Unless and until trainers are confined to feeding hay, oats and water, then it is fairly fatuous to pretend that the status of everything else entering a racehorse’s system is invariably black and white. The spectrum of available therapies will always extend into grey areas; and so, too, will the interpretations that might tempt human nature, in moments of weakness, naïveté or desperation.
That does not mean the abuse of steroids is impossible to regulate – far from it. After the trauma of the last week, however, it does make “zero tolerance” seem rather too glib a description for the British thoroughbred’s exposure to the margins of veterinary treatment.
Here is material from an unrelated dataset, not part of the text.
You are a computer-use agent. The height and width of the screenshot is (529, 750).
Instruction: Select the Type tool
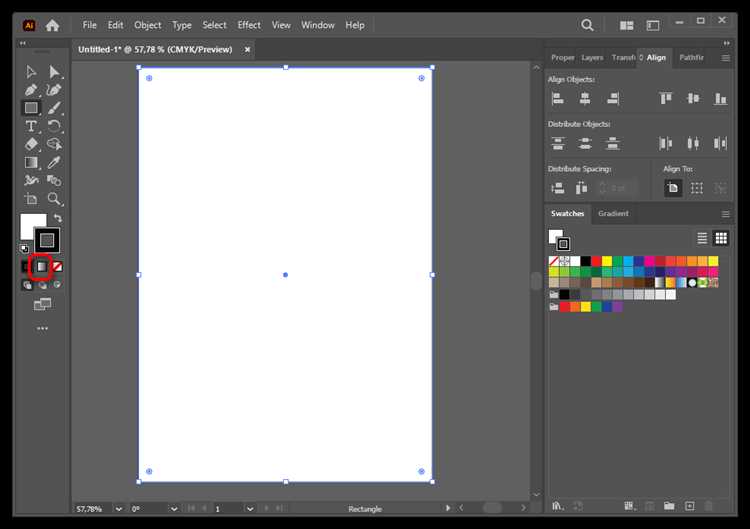[x=31, y=126]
Between them, with breathless haste, the British Horseracing Authority and his former employers last week depicted and dismissed Mahmood al-Zarooni as such a flagrant aberration that he could barely be sane. One way or another, however, a genie is now out of the bottle. People have begun to take a closer look at those grey areas.
BHA rules, for instance, apply only to licensed premises. Horses taken out of training, perhaps for a spell of rest on an owner’s stud farm, could be pumped full of steroids three times a day after meals and nobody would be any the wiser, so long as the medication had cleared the system before the BHA was able to test them.
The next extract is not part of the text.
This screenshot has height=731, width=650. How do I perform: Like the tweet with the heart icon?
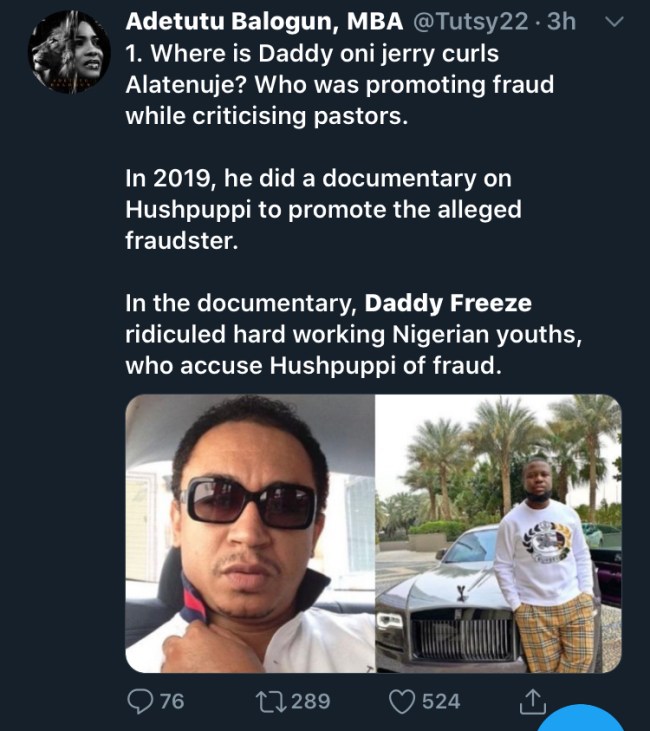[401, 700]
Unsurprisingly, raceday samples on British tracks prove overwhelmingly negative. Trainers and their vets know the “cleaning” window for every treatment, and are prudent enough to allow plenty of slack. And it is only those trainers unlucky enough to come up with a raceday positive – typically to something relatively innocuous – who can receive a “dawn raid” from testers, and then only over the next 12 months.
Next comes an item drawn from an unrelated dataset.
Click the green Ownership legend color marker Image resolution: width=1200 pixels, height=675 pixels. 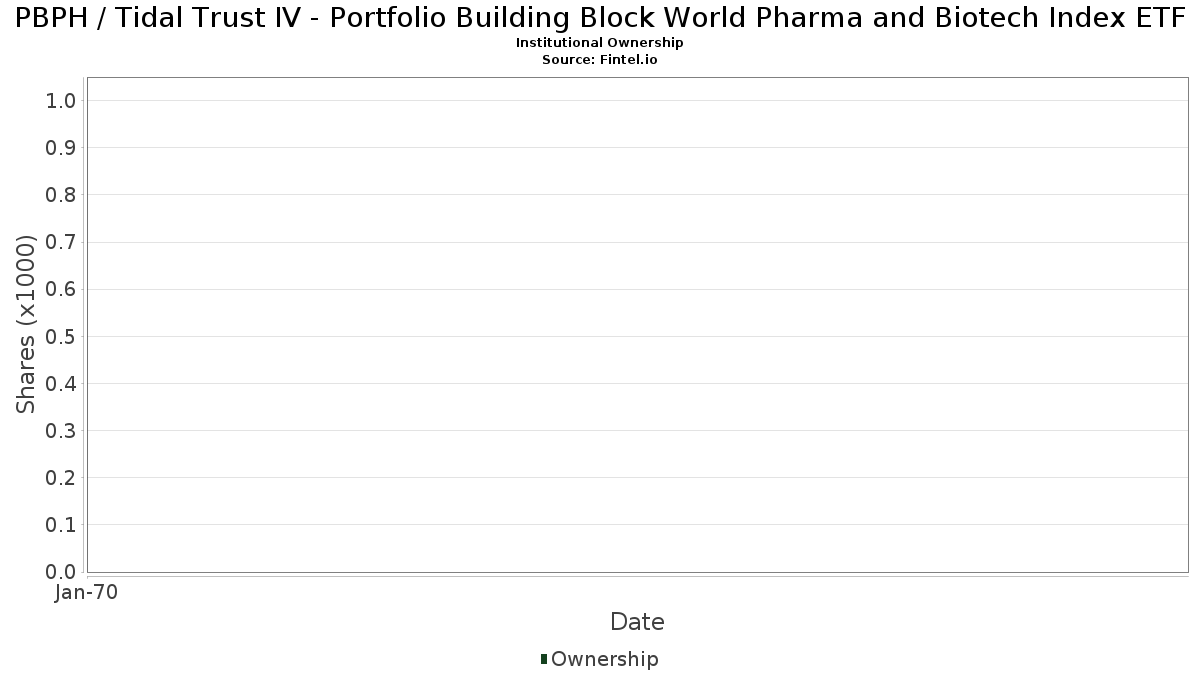544,659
Zarooni was one such; and so was Gerard Butler, whose very different story was broken in these pages on Monday. It turns out that even something as baldly emotive as steroids – their use ranging from remedial treatment of joint injuries, as recommended and administered by vets, to the brazen, intramuscular pumping of brawn – can retain its equivocations. And that is bound to remain the case, so long as the international Turf accommodates such diversity in veterinary norms.
Zarooni himself would not have been in breach of the rules in Australia, home of a series of powerfully built Royal Ascot raiders in recent seasons. It was only after the 2008 Triple Crown campaign of Big Brown raised such a stench, meanwhile, that the majority of American states banned steroids. That summer, a disgusted Hall of Fame veteran said that his profession had become “chemical warfare”. Even now that collective action has been taken against steroids, the vast majority of American horses still receive some kind of syringe a few hours before racing (typically for an anti-bleeding medication).
Another spectrum, then – and its meaningful demarcation ultimately depends on international solutions. As the Aga Khan has said: “It is a global problem and has to be handled globally.” Winfried Engelbrecht-Bresges, the head of racing in Hong Kong and vice-chairman of the International Federation of Horseracing Authorities, believes that steroids are “a fundamental issue that will hurt the integrity and branding of the sport” and should never be permitted in training.
He says that races should always be “won by the best horses, not by horses with the best vets”. After all, there is a genetic legacy. Even as an aspiration, hay, oats and water may seem fanciful. But it is hardly less so to imagine that Britain has already achieved genuine zero tolerance.